WHAT TO DO
- 1) According to the lecture announcement, in what room will Marissa Gemma's talk be held?
- 2) Write the next part of the lecture announcement, picking up after its last line.

EXCERPTED PASSAGE
____________________

On March 10th, the Nebraska Literary Lab will host digital humanities scholar Marissa Gemma. Her lecture, "Straight Talk in the American Novel: A Quantitative Study," will take place March 10th at 5:00 pm in Andrews Hall's Bailey Library (Room 229).

This talk will bring the scale of evidence offered by computational literary studies to bear on the long-standing hypothesis that colloquial style -- the narrative stylization of common speech -- is on the rise in late-nineteenth and early twentieth-century American literature. By analyzing various features of spoken English in a corpus of about 1000 novels, Gemma will offer a revised history of straight-talking, colloquial narrative styles in American literature. She argues that colloquial styles, far from being an invention of a handful of elite literary authors in the Gilded Age and thereafter, instead play an important role in low-prestige genres earlier in the century, and are significantly linked, throughout the century, to specific narrative technologies of perspective.  

Photo of Marissa Gemma
Marissa Gemma (Courtesy Photo)

____________________

MATERIAL

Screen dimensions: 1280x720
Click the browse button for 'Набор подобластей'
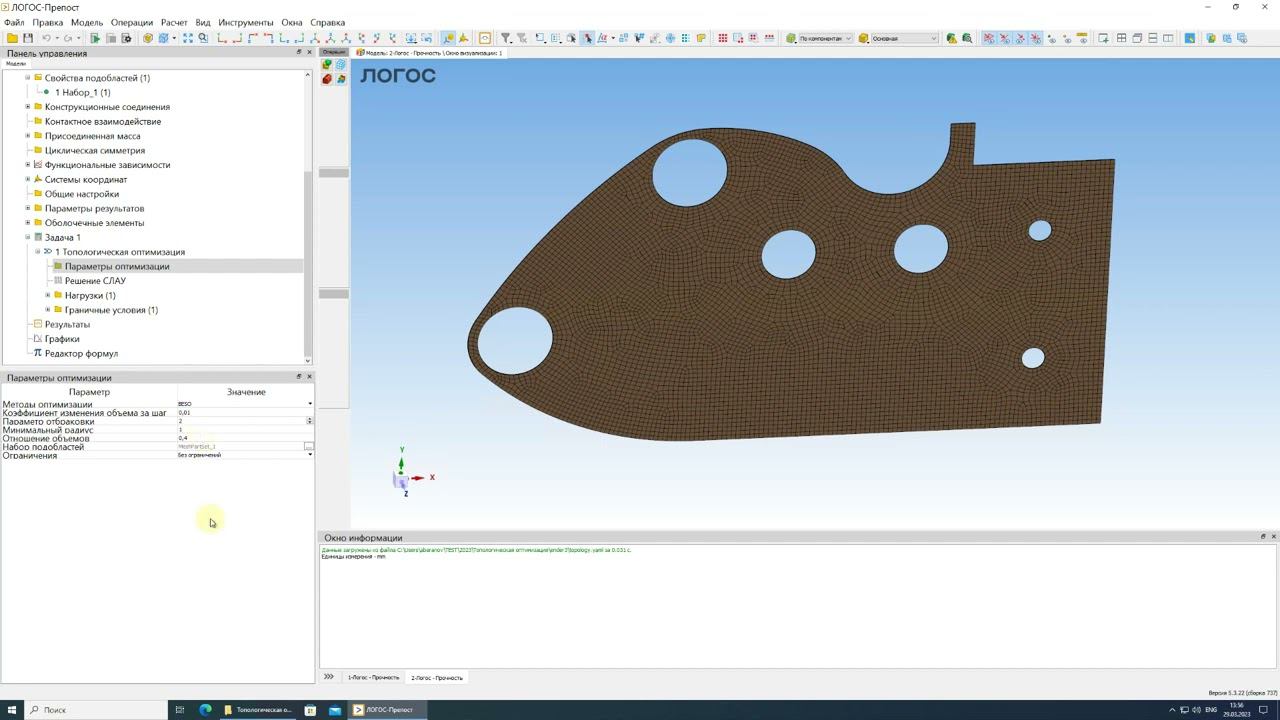click(309, 447)
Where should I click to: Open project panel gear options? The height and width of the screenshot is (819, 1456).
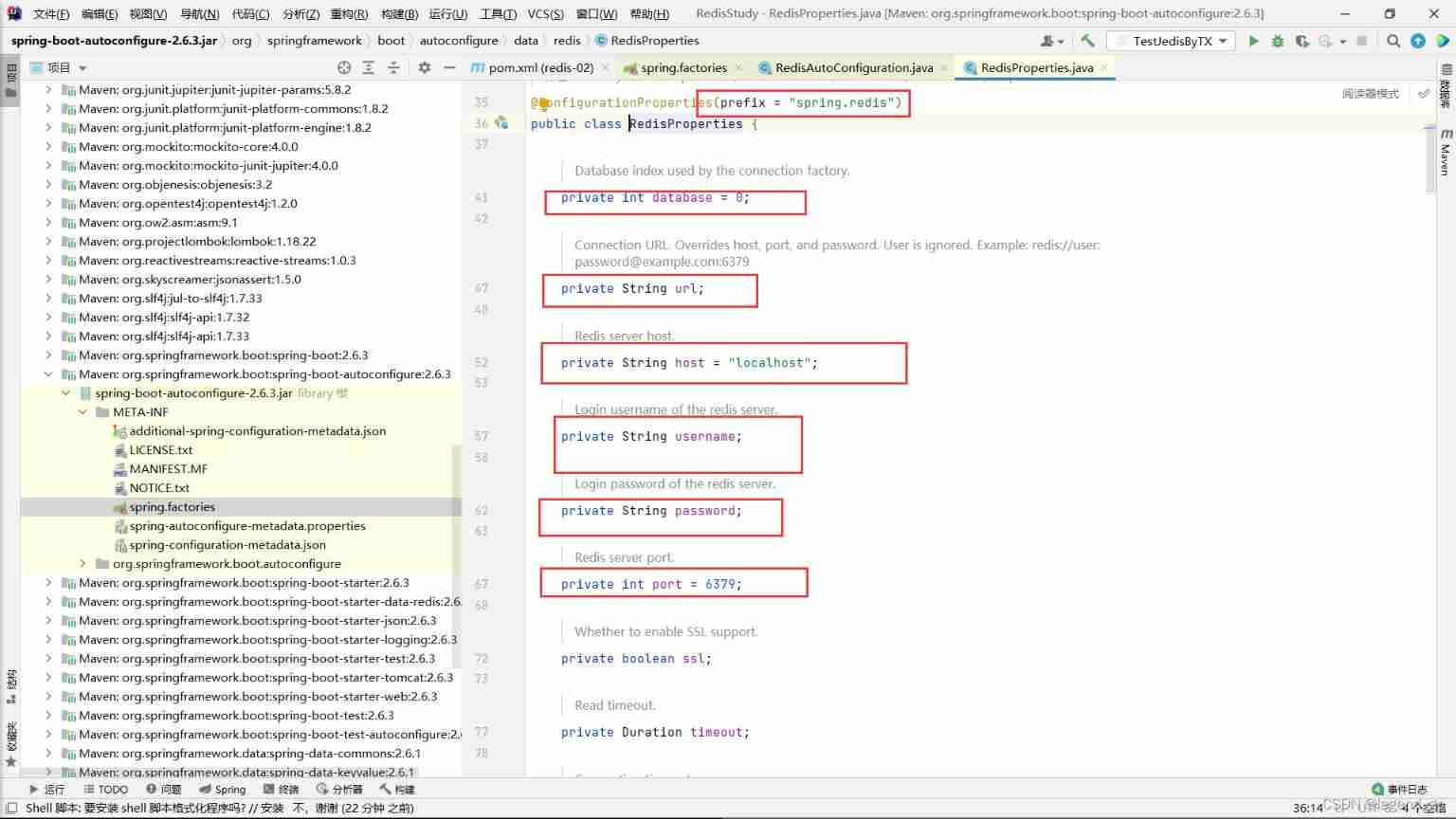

____________________

TASK-BY-TASK RESULTS
- 1) Andrews Hall's Bailey Library (Room 229).

- 2)
Marissa Gemma is a senior research fellow at the Max Planck Institute for Empirical Aesthetics in Frankfurt, Germany, where she does research on style, digital literary analysis, and nineteenth-century American literature. She is currently working on a book manuscript, The Making of Middle American Style, about nineteenth-century American fictional styles inspired by the common speech. She received her Ph.D. from Stanford University, where she was a core member of the Literary Lab, and did post-doctoral research at the Sorbonne's Observatoire de la vie littéraire. Her article, "Operationalizing the Colloquial Style," recently appeared in Digital Scholarship in the Humanities, and her latest collaborative project with the Stanford Literary Lab, "Canon/Archive. Large-Scale Dynamics in the Literary Field," was published in January 2016.